[PATCH] D25277: [test-suite] Run FP tests twice with -ffp-contract=off/on

Abe Skolnik via llvm-commits llvm-commits at lists.llvm.org
Wed Oct 5 11:48:18 PDT 2016


[Matthias Braun wrote:]

> Ugh, I don't like the added complexity and disk space bloat.

Unfortunately, I think we are up against _essential_ complexity at least a little: at least for 
tests for which the contraction/fast-math build differs from the conservatively-FP-optimized 
build, we need to do _two_ tests each.  What we compare the output of the _first_ against is 
another question [next quote-and-reply section].

In principle, the test harness could compare the two builds [aggressively-FP-optimized vs. 
conservatively-FP-optimized] and if the executables are binary-equal, then not bother running 
the second test.  However, TTBOMK that is still room for future improvement.


> Is there no way to summarize/hash/compress a list of floating point numbers in a way that we can compare
>  them against a reference output and at the same time allow some fluctuations in floatingpoint 
accuracy?

Yes, there is a way -- compressing the ref. outputs in the repo., decompressing at the test 
site -- but it has been viewed negatively because:

   * in some/many cases, this will significantly increase filesystem-storage space consumed at 
the test site

   * in some/many cases, this will significantly increase the size of the ref. output
     in the repo. [b/c the repo. currently has only a hash for those cases]
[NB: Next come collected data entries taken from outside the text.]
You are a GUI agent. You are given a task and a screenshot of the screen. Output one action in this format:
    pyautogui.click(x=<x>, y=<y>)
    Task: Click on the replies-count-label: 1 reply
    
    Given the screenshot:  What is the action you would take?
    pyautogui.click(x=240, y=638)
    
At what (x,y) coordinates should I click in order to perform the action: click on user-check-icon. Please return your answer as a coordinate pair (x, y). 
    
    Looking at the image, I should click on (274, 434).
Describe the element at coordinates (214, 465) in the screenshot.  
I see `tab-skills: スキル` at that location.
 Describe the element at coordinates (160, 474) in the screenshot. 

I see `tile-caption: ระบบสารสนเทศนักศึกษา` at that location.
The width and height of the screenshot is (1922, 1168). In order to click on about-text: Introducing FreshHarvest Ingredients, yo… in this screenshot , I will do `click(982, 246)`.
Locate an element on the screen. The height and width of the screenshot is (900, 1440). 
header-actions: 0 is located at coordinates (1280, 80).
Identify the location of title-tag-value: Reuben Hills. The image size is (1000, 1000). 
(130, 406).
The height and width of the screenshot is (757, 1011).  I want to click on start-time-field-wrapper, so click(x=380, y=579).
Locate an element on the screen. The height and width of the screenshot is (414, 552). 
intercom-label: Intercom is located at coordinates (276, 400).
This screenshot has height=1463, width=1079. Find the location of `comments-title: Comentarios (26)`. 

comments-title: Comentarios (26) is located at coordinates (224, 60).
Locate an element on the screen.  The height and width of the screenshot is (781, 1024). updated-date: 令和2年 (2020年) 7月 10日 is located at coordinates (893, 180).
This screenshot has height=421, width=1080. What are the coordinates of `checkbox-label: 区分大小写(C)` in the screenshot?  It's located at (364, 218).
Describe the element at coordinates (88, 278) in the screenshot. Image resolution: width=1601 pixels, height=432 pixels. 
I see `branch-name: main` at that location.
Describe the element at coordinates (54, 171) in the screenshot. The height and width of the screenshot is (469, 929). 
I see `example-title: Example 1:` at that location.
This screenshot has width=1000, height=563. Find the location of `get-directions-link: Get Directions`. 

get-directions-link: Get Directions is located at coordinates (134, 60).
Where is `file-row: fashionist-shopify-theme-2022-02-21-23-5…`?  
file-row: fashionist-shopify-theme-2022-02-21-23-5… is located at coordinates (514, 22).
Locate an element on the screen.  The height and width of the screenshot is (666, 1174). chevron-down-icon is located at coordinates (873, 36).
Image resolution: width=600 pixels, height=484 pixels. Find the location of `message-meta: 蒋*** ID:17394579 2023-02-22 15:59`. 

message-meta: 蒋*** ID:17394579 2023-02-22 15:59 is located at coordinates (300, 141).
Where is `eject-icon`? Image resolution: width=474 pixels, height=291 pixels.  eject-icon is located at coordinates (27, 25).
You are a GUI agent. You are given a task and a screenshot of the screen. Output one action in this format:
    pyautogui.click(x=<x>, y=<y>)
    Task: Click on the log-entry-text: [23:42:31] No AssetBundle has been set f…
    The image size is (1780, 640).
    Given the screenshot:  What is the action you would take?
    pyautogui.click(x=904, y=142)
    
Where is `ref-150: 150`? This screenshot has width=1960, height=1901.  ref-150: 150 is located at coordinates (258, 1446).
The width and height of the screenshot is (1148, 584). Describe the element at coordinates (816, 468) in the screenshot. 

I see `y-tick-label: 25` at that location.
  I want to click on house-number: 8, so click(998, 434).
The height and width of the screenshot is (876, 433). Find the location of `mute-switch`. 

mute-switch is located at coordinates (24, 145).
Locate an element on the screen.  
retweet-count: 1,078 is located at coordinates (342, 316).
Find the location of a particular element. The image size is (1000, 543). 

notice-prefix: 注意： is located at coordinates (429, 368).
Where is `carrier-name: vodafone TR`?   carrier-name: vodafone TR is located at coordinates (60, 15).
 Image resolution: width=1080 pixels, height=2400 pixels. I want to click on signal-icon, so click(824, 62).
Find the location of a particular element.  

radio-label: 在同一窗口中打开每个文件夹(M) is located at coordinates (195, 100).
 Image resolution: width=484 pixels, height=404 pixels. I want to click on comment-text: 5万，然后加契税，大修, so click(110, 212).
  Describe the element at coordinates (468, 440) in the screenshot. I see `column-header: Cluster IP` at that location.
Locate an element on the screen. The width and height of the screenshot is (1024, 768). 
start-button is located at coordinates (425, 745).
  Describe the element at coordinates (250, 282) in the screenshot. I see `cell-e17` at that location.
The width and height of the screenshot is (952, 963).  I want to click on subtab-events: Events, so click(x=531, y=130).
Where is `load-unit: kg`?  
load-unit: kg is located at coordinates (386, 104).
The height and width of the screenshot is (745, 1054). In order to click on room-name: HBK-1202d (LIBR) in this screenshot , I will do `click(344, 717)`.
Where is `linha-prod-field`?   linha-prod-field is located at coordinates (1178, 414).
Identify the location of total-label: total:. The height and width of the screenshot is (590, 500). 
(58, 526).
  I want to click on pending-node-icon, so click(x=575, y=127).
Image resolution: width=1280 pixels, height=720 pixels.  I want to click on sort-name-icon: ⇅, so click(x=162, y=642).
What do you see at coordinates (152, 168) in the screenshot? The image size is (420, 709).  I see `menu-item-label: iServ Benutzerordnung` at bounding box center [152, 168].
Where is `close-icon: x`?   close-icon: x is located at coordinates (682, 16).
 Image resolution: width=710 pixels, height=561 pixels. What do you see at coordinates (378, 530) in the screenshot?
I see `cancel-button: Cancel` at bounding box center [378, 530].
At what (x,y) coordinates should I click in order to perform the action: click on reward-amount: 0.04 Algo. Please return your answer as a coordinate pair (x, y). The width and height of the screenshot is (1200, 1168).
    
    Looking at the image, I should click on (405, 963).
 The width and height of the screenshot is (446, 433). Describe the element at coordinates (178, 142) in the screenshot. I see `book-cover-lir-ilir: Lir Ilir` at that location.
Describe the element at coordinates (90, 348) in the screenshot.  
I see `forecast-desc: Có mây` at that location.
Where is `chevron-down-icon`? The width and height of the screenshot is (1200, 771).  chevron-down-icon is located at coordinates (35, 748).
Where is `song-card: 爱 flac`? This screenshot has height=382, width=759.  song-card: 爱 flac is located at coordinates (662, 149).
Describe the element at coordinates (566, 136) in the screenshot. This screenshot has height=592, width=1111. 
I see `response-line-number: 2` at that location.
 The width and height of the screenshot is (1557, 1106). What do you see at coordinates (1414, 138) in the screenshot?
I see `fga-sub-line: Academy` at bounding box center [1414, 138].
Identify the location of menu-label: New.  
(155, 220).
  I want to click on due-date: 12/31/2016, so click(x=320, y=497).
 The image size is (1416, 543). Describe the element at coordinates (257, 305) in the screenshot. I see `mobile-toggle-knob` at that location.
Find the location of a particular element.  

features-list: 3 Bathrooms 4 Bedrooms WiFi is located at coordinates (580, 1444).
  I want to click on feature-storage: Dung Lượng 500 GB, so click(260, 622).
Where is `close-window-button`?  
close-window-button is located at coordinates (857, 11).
   * in some/many cases, this will make the ref. output in the repo. no longer human-readable

   * the probability of a hash collision causing a test to falsely pass is very very small


The above having been written, the compression idea was mine to start with AFAIK, and I`m still 
willing to implement it if the community arrives at consensus/majority-vote that this is the 
best idea, but I think I now agree with Hal that modern hashes are safe enough that we should 
not worry too much about it.  IOW, while compressed ref. outputs are "perfect", hashes are 
"good enough" _and_ human-readable _and_ small in the repo.

We can drastically reduce the probability of a hash collision by using a much-more-recent hash 
algo. than good old MD5 [my preference is for SHA-512]; however, this would add another tool 
requirement to the set of base requirements for running the tests.  I _could_ write a new 
script that does at least more-or-less what the current "HashProgramOutputs" does for MD5, i.e. 
to make the dependency more portable [for the reader who finds that surprising: the short story 
is that the program is usually called "md5" on BSD-based OSes and "md5sum" on GNU/Linux-based 
ones], but at this time I don`t know of any urgent need to move to a more collision-secure hash.

One advantage of {compressed ref. outputs} over {hashes as references} are that when a test 
fails, with a compressed ref. output one can manually decompress if needed, then compare the 
decompressed ref. output against the observed output and see what`s different.  With hashes, by 
necessity you only get "comparison failed".